3.Nurse the idea that someday, somehow, you can drink again and become a controlled drinker!

      Well, alcohol isn’t my problem, but I can see how that applies in my own programs. Some days, I want to toss out my food plan or make it so broad that I might have well tossed it out. Some days, I want to flirt and get acceptance from men to get that romantic chemical high. Some days, I want to just have someone to tell me what to do (or tell them what to do) and enmesh with them until I have to extricate myself. I want to not look at myself, whether it’s trying to fix someone else’s life as I see fit or have someone else fix my life (also as I see fit). I just want to exhale, to sit in a temporary sugar haze or romance high, or feel manically powerful or just float lazily as others do for me. In other words, I crave euphoria. Not serenity nor happiness nor peace. I crave the dizzying effects of euphoria.

4. Let the other fellow do the 12th Step work in your group. You are too busy!
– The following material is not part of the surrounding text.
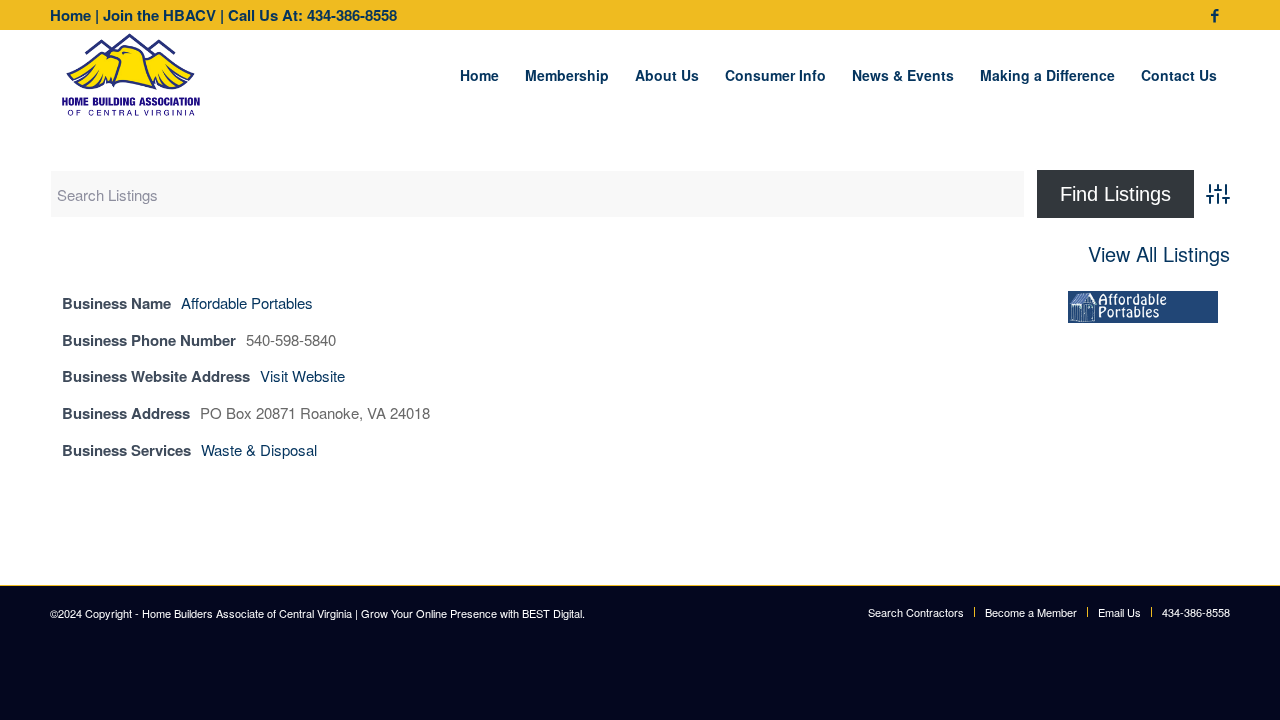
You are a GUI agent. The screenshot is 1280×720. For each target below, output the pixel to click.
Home (70, 15)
      I used to do a lot of service, from intergroup to opening rooms to leading meetings. It’s not that I’m too busy. I’m worried that if I volunteer, people will start volunteering me to perform service until I feel like a pack mule ready for my beating when I misstep. The most frustrating part is that it has happened, even in program. I shy away from service, now, because I resent being given all of the work and none of the responsibility to make decisions. I also hate being alone at a meeting, which happened. The suggestions to try to bring new people in was met with, well, people coming back to keep me from doing a group conscience of one because I was the only one left in the fluffybunny rooms. I sat alone for a damned hour reading literature, which actually was easier than being left to try to explain program to newcomers . . . while I was still a newcomer, myself. I suppose I can be grateful for the seemingly bad and move on. It doesn’t mean it doesn’t hurt, still, that my attempts to help were treated like attempts to control. I just wanted to make a stronger meeting, and I guess I did. It was stronger once I dropped the load and walked out the door.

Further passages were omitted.